Task goal
Restate the entries below exactly. Images are not part of the copy.

Available records

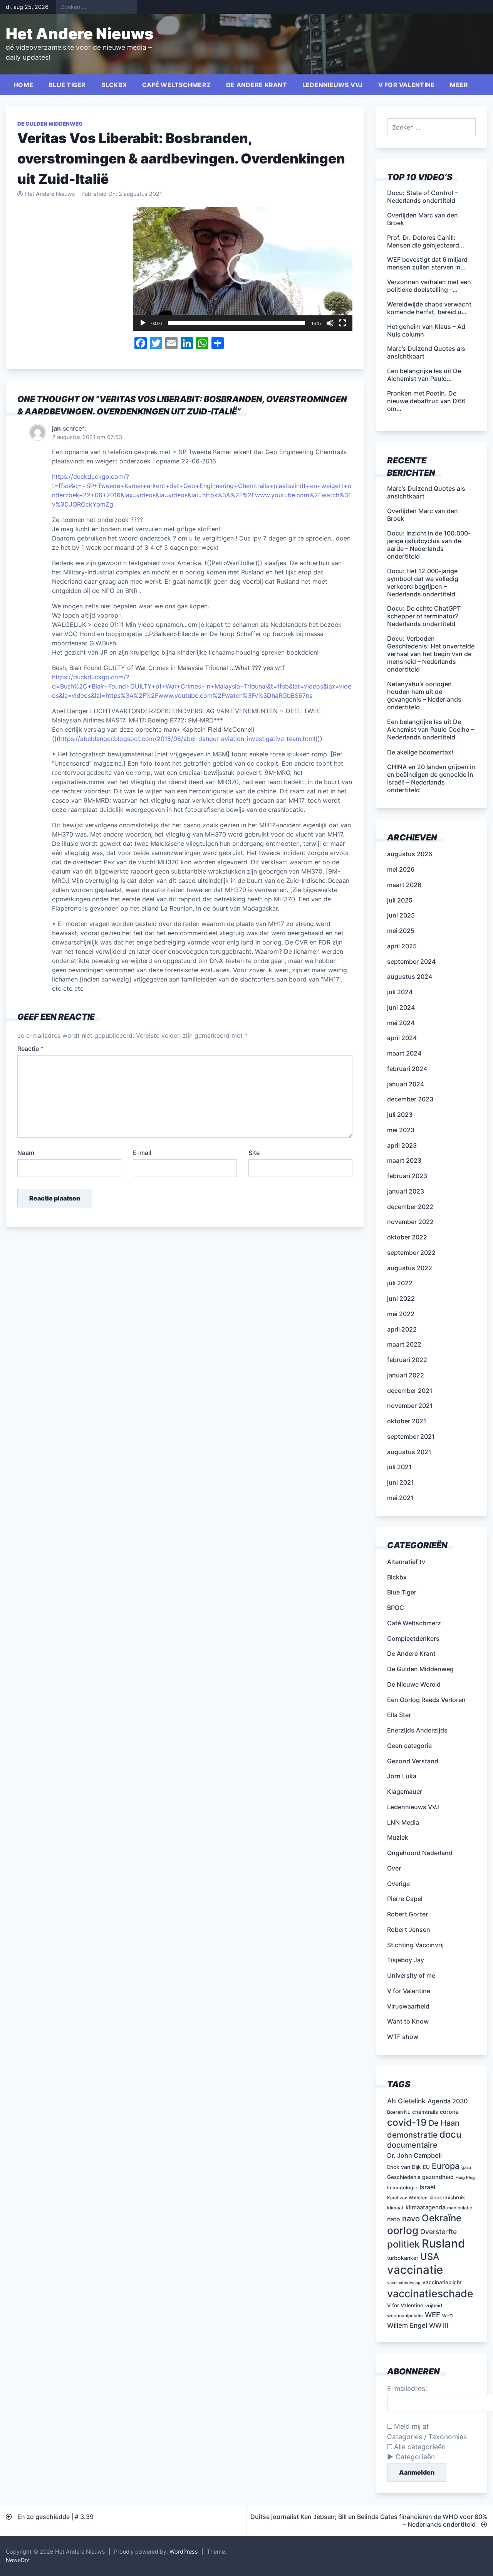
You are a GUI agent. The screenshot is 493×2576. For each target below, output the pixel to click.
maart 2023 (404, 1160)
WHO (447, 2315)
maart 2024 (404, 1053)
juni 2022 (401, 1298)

Response box
You are a GUI agent. The screenshot is 493×2576. For each target below, output the pixel to click.
maart 2023 (404, 1160)
WHO (447, 2315)
maart 2024 (404, 1053)
juni 2022 (401, 1298)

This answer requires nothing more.